_What is being asked_: Convert the entries from the line with "This screenshot has width=1024, height=538." up to and including the line with "Collapse the Proxy" into a two-column CSV with the headers instruction and response, one row per entry. Put each entry's text and its answer in their own quoted fields, with line breaks replaced by spaces.

_Part of a data file_:
· · · · ·

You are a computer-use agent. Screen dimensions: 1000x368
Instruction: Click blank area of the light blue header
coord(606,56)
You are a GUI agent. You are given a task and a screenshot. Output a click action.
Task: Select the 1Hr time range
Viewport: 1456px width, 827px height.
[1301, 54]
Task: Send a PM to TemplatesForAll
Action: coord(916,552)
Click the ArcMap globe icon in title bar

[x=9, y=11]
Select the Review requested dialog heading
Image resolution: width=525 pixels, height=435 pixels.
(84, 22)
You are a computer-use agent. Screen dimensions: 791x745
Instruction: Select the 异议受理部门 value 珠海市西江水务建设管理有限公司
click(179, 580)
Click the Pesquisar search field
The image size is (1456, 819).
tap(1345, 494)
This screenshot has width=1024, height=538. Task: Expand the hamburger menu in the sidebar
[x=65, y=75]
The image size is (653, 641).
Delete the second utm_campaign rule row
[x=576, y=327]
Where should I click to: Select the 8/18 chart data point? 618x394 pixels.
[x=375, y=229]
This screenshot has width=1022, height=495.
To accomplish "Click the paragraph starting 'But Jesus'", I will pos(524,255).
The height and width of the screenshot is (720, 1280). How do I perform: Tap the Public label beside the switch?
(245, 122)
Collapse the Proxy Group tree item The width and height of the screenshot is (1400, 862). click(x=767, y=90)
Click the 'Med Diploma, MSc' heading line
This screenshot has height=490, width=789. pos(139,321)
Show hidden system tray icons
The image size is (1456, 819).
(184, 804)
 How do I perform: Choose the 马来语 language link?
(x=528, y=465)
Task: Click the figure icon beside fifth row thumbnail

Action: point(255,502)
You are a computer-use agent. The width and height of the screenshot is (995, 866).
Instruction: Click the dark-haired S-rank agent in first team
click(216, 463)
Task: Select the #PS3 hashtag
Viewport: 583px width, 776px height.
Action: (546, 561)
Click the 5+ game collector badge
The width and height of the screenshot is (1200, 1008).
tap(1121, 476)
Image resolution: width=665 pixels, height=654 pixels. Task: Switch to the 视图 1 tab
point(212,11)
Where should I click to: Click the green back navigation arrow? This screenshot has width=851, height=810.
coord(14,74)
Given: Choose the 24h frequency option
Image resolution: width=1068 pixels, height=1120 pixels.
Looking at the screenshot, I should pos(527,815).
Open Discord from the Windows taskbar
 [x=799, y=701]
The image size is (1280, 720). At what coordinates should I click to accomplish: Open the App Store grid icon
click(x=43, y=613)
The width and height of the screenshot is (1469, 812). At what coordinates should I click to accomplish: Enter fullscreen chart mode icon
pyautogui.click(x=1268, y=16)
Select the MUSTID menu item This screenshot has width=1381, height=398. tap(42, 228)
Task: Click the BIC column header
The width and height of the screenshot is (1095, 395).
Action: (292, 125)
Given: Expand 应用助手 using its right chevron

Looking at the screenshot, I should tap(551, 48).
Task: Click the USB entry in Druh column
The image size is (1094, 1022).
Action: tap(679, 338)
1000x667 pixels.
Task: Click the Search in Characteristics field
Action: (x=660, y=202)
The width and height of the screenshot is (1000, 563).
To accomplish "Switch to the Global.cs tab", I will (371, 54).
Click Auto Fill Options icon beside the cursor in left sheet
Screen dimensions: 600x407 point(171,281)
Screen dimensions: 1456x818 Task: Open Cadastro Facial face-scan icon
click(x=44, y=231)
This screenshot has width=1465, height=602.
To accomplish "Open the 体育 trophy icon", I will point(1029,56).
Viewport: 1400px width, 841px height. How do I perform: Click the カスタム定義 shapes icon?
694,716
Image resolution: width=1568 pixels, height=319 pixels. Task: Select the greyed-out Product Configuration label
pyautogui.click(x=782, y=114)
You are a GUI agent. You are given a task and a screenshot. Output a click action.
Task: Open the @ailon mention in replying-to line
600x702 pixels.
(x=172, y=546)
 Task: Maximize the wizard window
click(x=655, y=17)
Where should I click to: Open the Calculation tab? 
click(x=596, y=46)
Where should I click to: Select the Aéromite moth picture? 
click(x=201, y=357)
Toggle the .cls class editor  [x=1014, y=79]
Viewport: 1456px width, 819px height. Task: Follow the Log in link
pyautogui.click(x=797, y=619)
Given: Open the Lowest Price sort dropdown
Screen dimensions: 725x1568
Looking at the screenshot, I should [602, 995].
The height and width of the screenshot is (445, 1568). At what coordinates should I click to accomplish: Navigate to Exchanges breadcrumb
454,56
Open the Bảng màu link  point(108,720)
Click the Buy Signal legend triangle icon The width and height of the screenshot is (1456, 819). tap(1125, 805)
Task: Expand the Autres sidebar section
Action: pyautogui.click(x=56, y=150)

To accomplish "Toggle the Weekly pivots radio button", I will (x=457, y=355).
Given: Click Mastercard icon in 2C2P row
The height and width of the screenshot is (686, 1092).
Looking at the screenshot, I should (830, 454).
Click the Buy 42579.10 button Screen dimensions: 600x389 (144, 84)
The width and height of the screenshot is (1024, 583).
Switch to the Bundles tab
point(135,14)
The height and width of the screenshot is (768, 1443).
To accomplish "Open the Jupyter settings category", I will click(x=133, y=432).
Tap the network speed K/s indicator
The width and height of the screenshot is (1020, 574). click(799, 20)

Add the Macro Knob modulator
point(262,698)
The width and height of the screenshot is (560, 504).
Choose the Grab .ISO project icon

· · · · ·

_Exercise solution_:
instruction,response
"This screenshot has width=1024, height=538. Task: Expand the hamburger menu in the sidebar","[x=65, y=75]"
"The image size is (653, 641). Delete the second utm_campaign rule row","[x=576, y=327]"
"Where should I click to: Select the 8/18 chart data point? 618x394 pixels.","[x=375, y=229]"
"This screenshot has width=1022, height=495. To accomplish ""Click the paragraph starting 'But Jesus'"",","I will pos(524,255)."
"The height and width of the screenshot is (720, 1280). How do I perform: Tap the Public label beside the switch?","(245, 122)"
"Collapse the Proxy Group tree item The width and height of the screenshot is (1400, 862).","click(x=767, y=90)"